── TASK INPUT ──

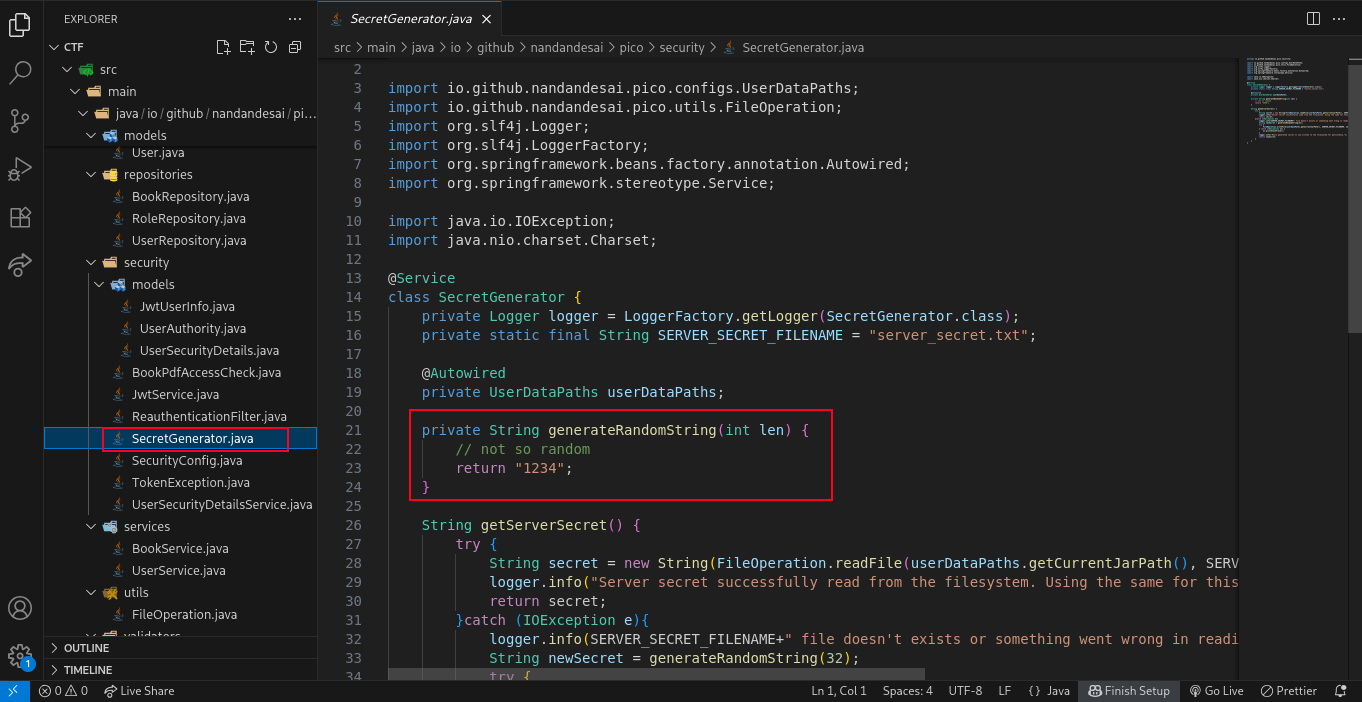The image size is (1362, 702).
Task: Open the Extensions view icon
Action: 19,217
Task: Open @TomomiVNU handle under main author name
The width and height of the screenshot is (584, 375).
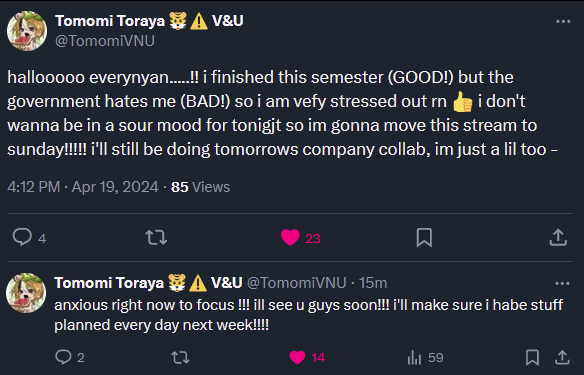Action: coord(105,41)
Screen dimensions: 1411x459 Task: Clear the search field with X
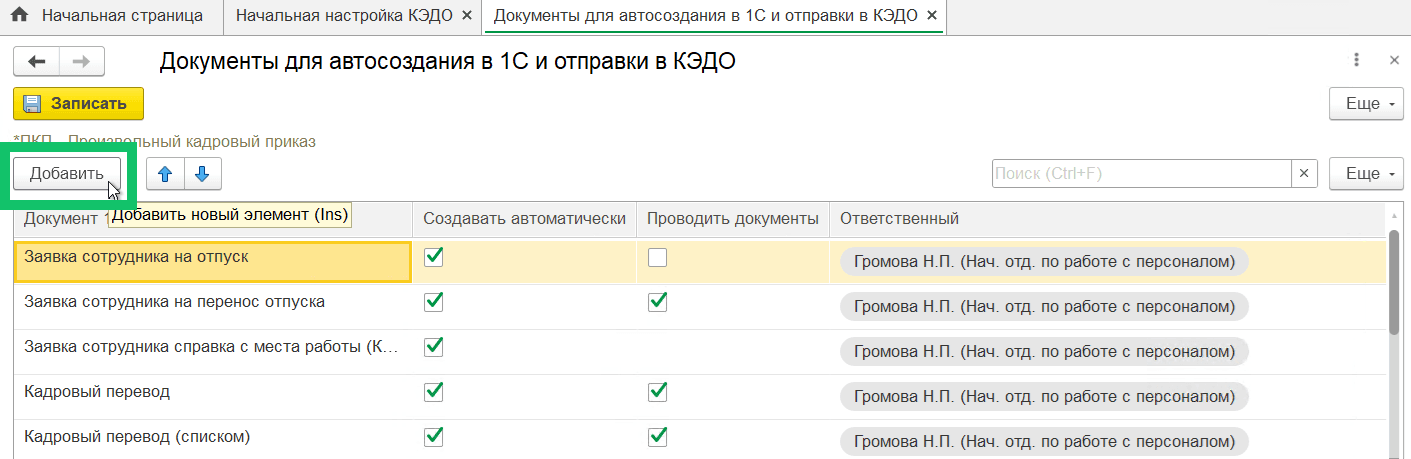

───

### WORK TASK
From the line containing "Task: Open @TomomiVNU" down to the end of the data above, reproduce each line exactly; no pictures.

### EXPECTED ANSWER
Task: Open @TomomiVNU handle under main author name
The width and height of the screenshot is (584, 375).
Action: coord(105,41)
Screen dimensions: 1411x459 Task: Clear the search field with X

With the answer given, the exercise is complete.